Up until that point, Liverpool’s famous “history” had been underwhelming. They had won five league titles and no FA Cups in their 68-year history, one more trophy than City, with one league title and three FA Cups — in an era when the cup was more prestigious than the league.
Liverpool were a second division club but started spending money like a first division giant, They splashed out £37,500 on centre forward Ian St John from Motherwell, and quickly followed that with £30,000 on centre half Ron Yeats from Dundee United.
Translated into modern terms, it was like the current Huddersfield Town spending £75million on a striker and £60million on a centre back. Not much “organic growth” going on there.
The spending did not stop there — in the next four seasons they totted up £230,000 in purchases for players like Willie Stevenson, Peter Thompson, Phil Chisnall and Geoff Strong.
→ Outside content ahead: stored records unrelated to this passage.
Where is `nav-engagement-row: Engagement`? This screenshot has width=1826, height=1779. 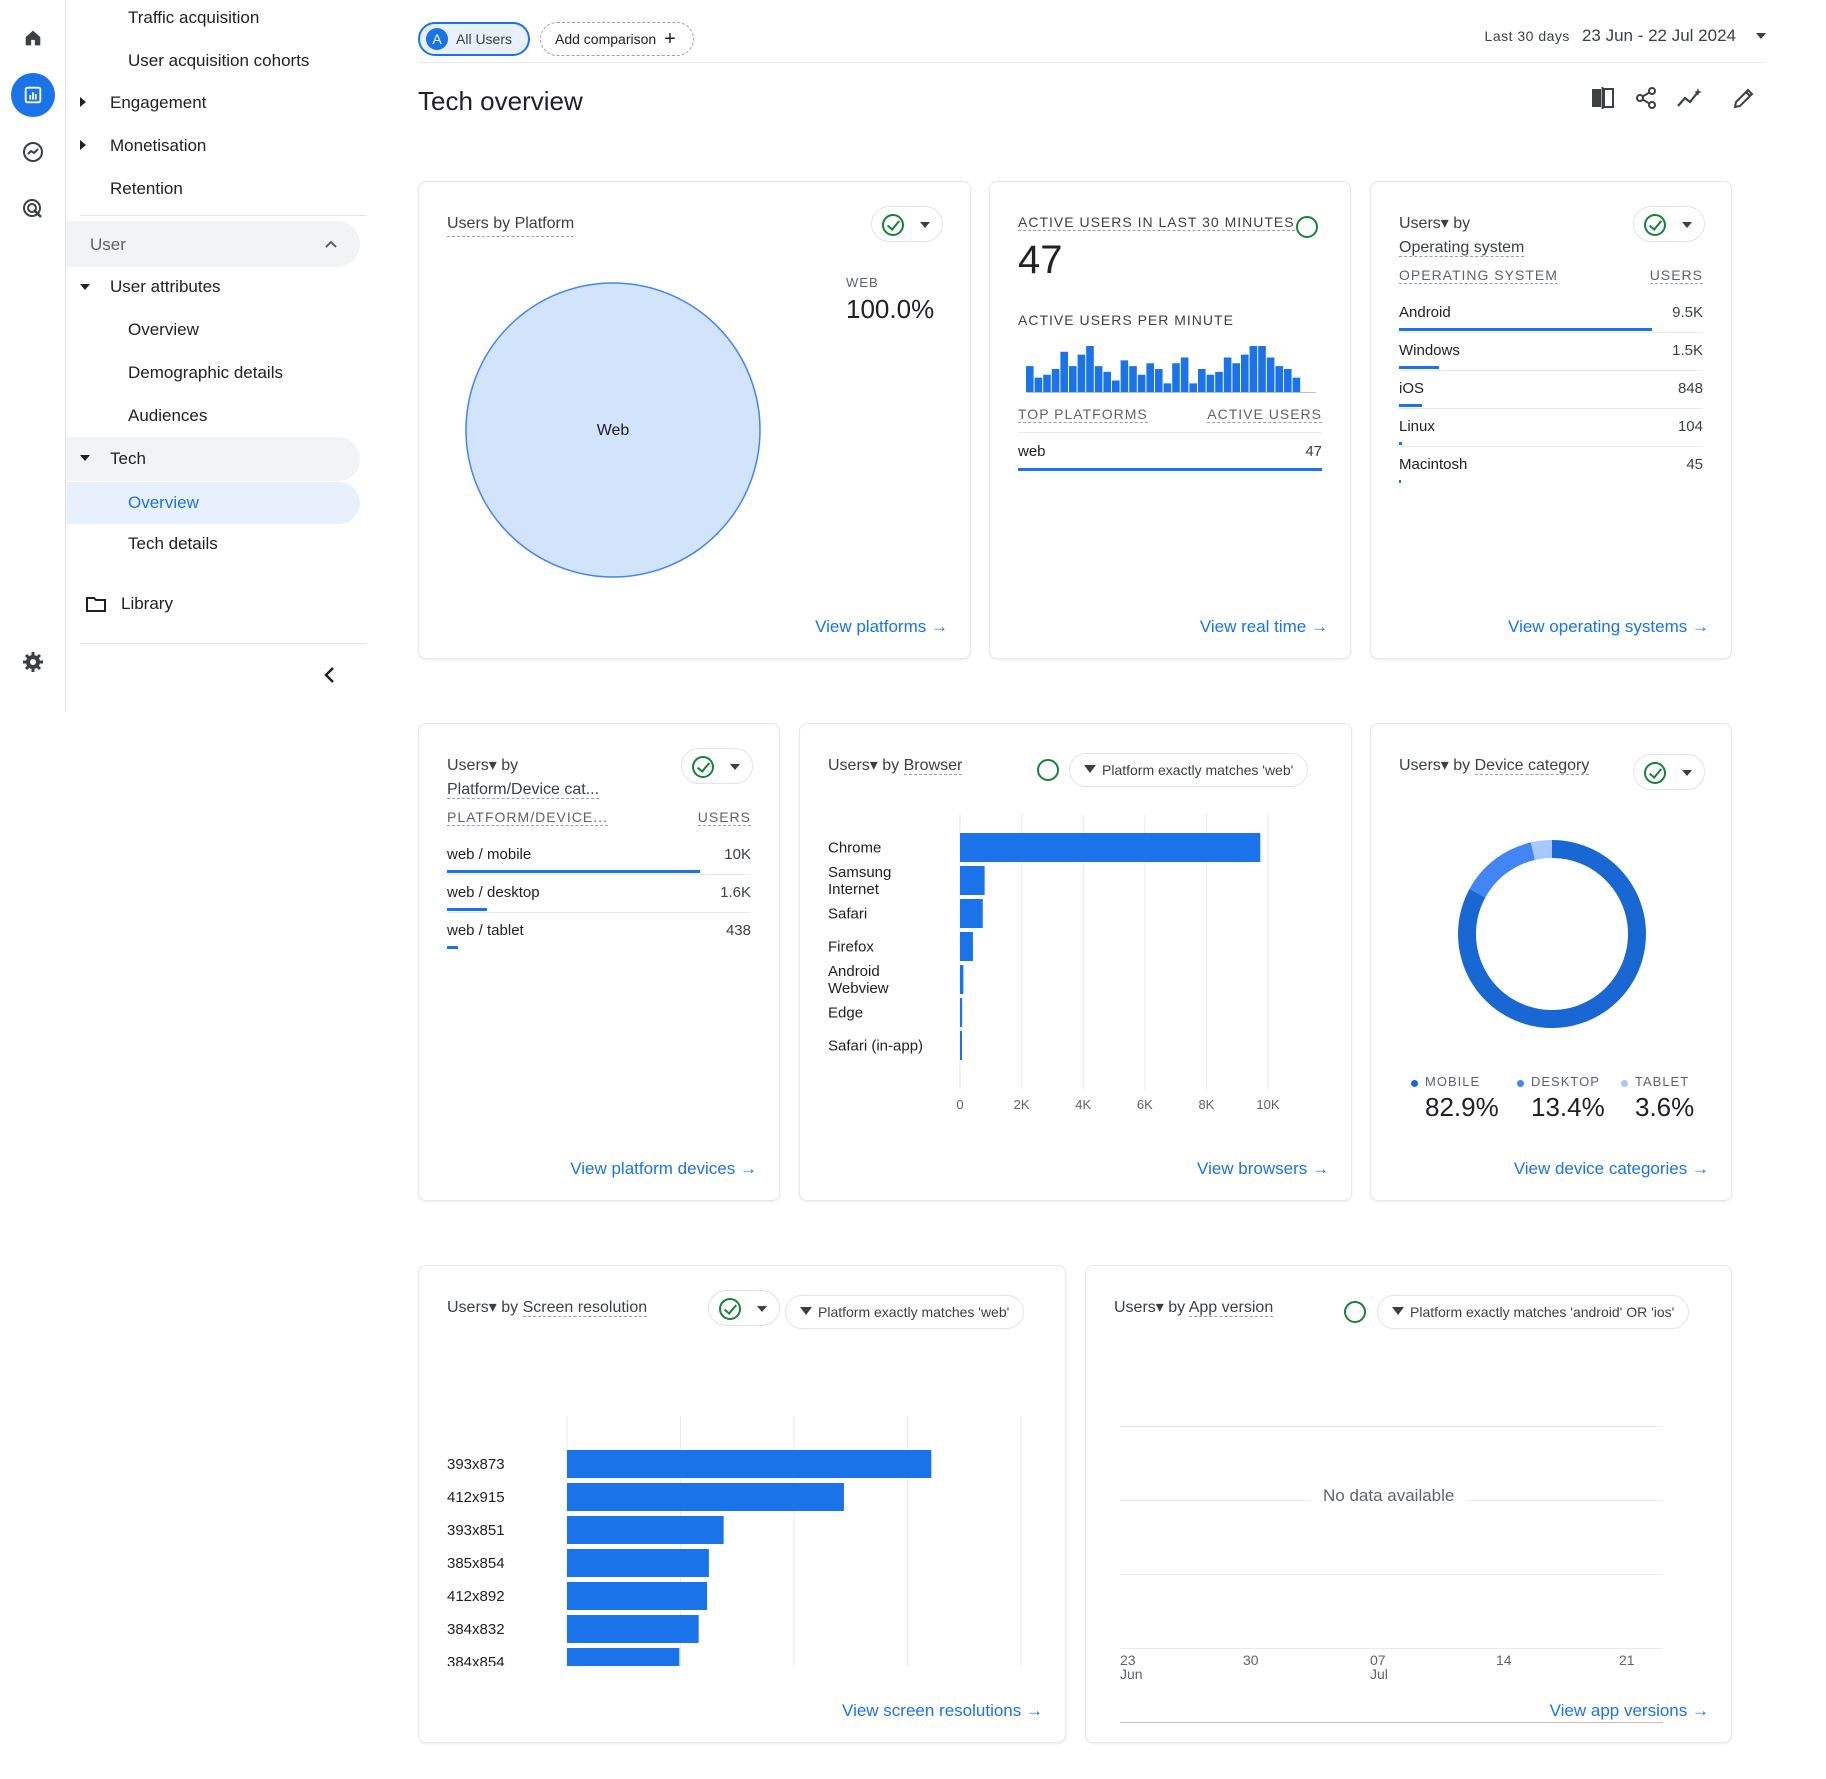
nav-engagement-row: Engagement is located at coordinates (216, 103).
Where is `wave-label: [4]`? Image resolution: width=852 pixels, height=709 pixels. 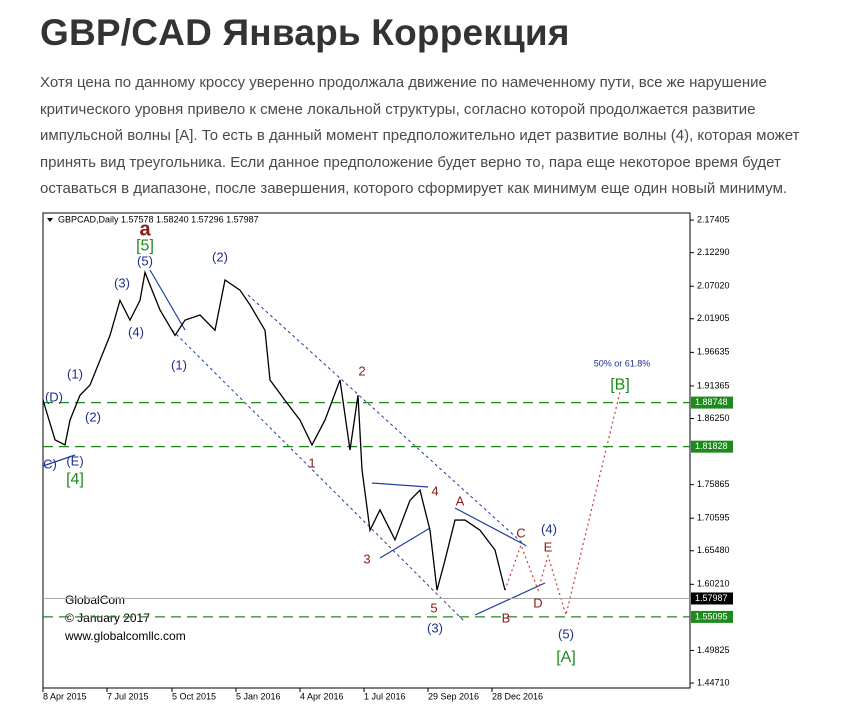 wave-label: [4] is located at coordinates (75, 480).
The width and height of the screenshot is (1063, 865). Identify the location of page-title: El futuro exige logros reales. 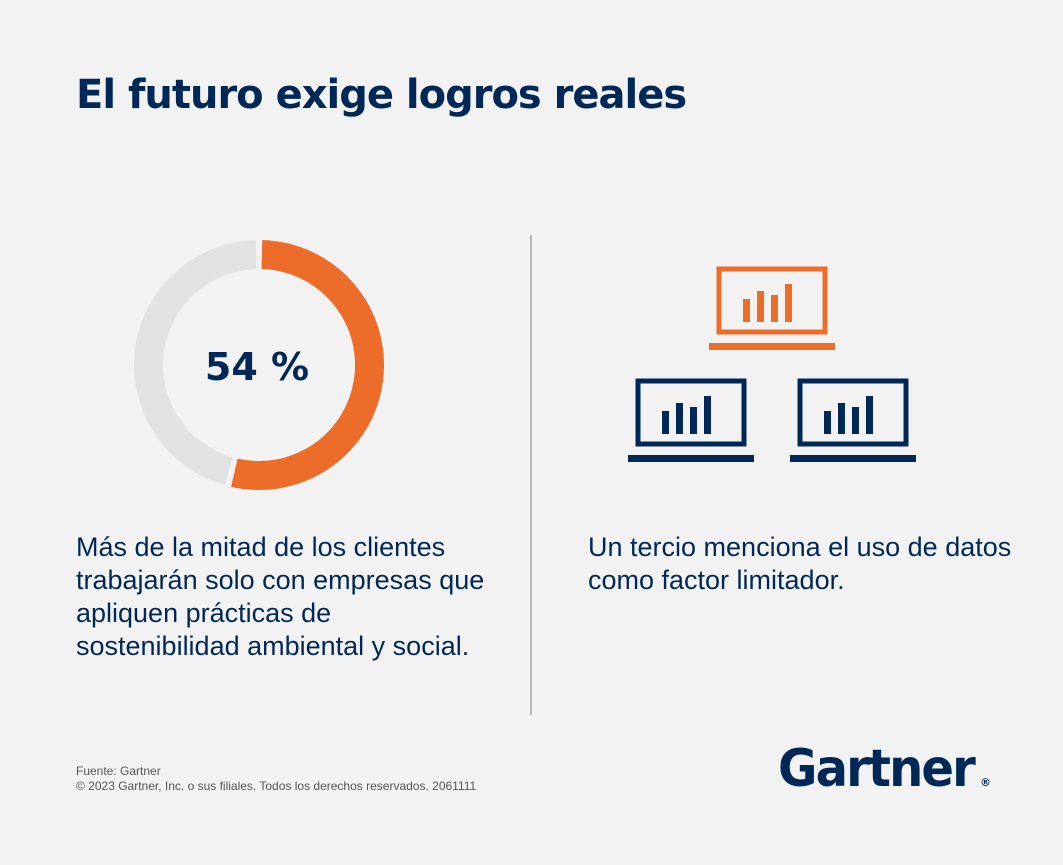
(382, 95).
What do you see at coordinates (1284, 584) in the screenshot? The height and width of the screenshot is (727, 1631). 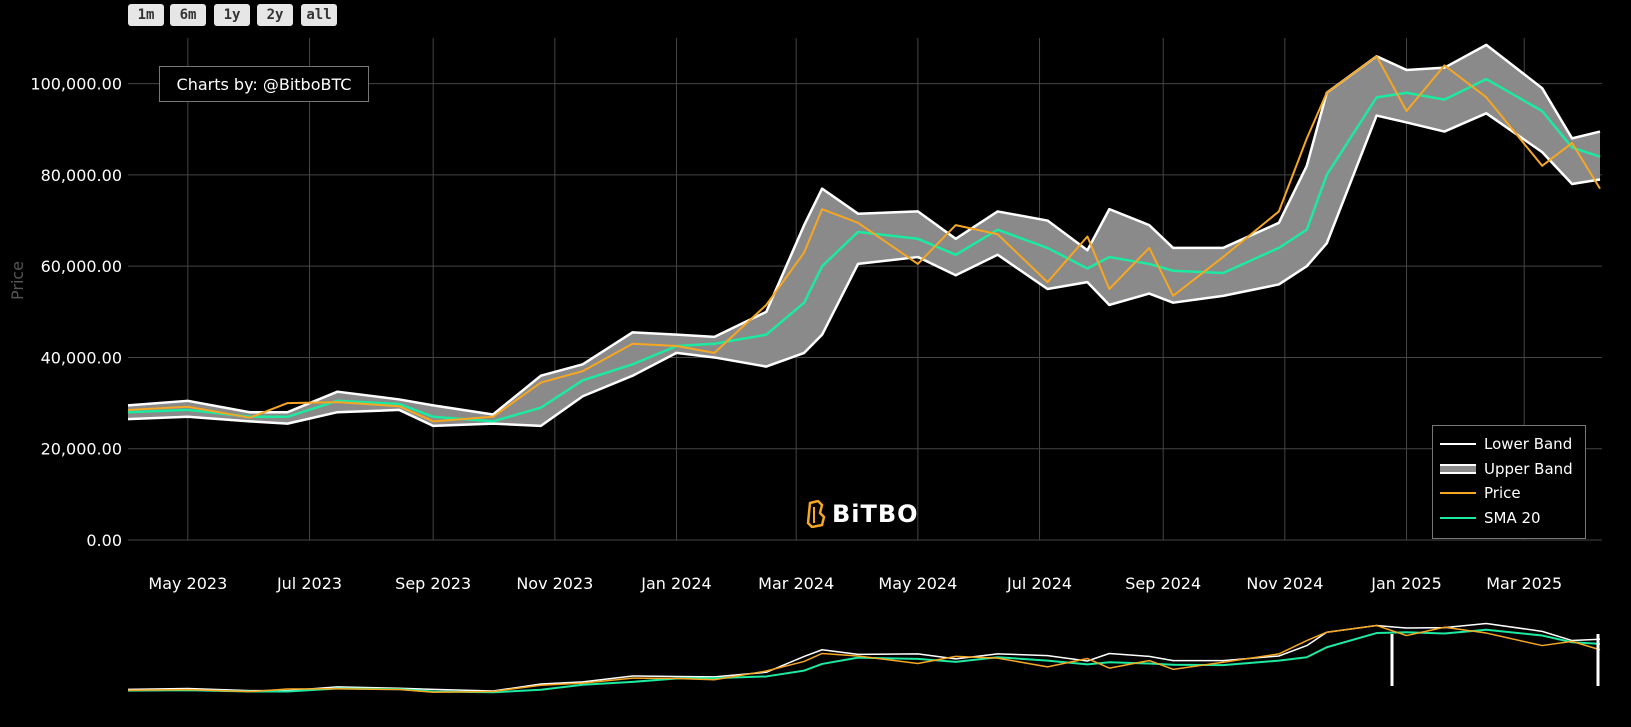 I see `x-tick-label: Nov 2024` at bounding box center [1284, 584].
Again, translated to modern-day fees, that is around £230million just to get out of the second division and become competitive in the first division.
Allied with Shankly’s excellence, it was a winning formula as they won promotion in 1961, took the league title in 1964, won their first FA Cup in 1965 — 51 years after “no history” City had won it — and went on, after a brief interlude when Manchester ruled the English football roost in the late 60s, to become the dominant force in the country.
Evidence that every big, successful club needs a sugar daddy at some stage of their history — it’s just a matter of timing.